§ **Input records**:
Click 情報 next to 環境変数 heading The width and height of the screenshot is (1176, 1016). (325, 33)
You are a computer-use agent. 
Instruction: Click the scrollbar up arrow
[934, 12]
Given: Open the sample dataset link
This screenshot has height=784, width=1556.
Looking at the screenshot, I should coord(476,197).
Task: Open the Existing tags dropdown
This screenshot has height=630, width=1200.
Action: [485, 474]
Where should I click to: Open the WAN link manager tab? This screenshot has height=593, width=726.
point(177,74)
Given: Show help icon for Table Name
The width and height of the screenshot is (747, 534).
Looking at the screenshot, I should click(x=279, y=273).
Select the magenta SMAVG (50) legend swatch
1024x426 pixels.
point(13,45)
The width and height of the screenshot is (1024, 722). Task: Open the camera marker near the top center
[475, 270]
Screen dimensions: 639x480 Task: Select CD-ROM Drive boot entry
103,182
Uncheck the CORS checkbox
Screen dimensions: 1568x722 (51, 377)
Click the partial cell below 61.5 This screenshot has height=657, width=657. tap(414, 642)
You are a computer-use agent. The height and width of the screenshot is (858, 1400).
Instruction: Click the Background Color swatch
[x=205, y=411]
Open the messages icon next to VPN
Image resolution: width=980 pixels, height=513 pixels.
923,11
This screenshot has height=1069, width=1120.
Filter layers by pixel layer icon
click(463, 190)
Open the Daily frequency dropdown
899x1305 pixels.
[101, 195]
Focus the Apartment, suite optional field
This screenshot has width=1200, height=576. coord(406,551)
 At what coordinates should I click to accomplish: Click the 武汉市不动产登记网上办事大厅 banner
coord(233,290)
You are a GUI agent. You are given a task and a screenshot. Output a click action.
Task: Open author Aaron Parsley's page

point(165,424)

§ **Exercise goal**: Rewrite the entries above with "Instruction" swapped for "Command" and everything else left unchanged.

§ **Task result**:
Click 情報 next to 環境変数 heading The width and height of the screenshot is (1176, 1016). (325, 33)
You are a computer-use agent. 
Command: Click the scrollbar up arrow
[934, 12]
Given: Open the sample dataset link
This screenshot has height=784, width=1556.
Looking at the screenshot, I should coord(476,197).
Task: Open the Existing tags dropdown
This screenshot has height=630, width=1200.
Action: [485, 474]
Where should I click to: Open the WAN link manager tab? This screenshot has height=593, width=726.
point(177,74)
Given: Show help icon for Table Name
The width and height of the screenshot is (747, 534).
Looking at the screenshot, I should click(x=279, y=273).
Select the magenta SMAVG (50) legend swatch
1024x426 pixels.
point(13,45)
The width and height of the screenshot is (1024, 722). Task: Open the camera marker near the top center
[475, 270]
Screen dimensions: 639x480 Task: Select CD-ROM Drive boot entry
103,182
Uncheck the CORS checkbox
Screen dimensions: 1568x722 (51, 377)
Click the partial cell below 61.5 This screenshot has height=657, width=657. tap(414, 642)
You are a computer-use agent. The height and width of the screenshot is (858, 1400).
Command: Click the Background Color swatch
[x=205, y=411]
Open the messages icon next to VPN
Image resolution: width=980 pixels, height=513 pixels.
923,11
This screenshot has height=1069, width=1120.
Filter layers by pixel layer icon
click(463, 190)
Open the Daily frequency dropdown
899x1305 pixels.
[101, 195]
Focus the Apartment, suite optional field
This screenshot has width=1200, height=576. coord(406,551)
 At what coordinates should I click to accomplish: Click the 武汉市不动产登记网上办事大厅 banner
coord(233,290)
You are a GUI agent. You are given a task and a screenshot. Output a click action.
Task: Open author Aaron Parsley's page

point(165,424)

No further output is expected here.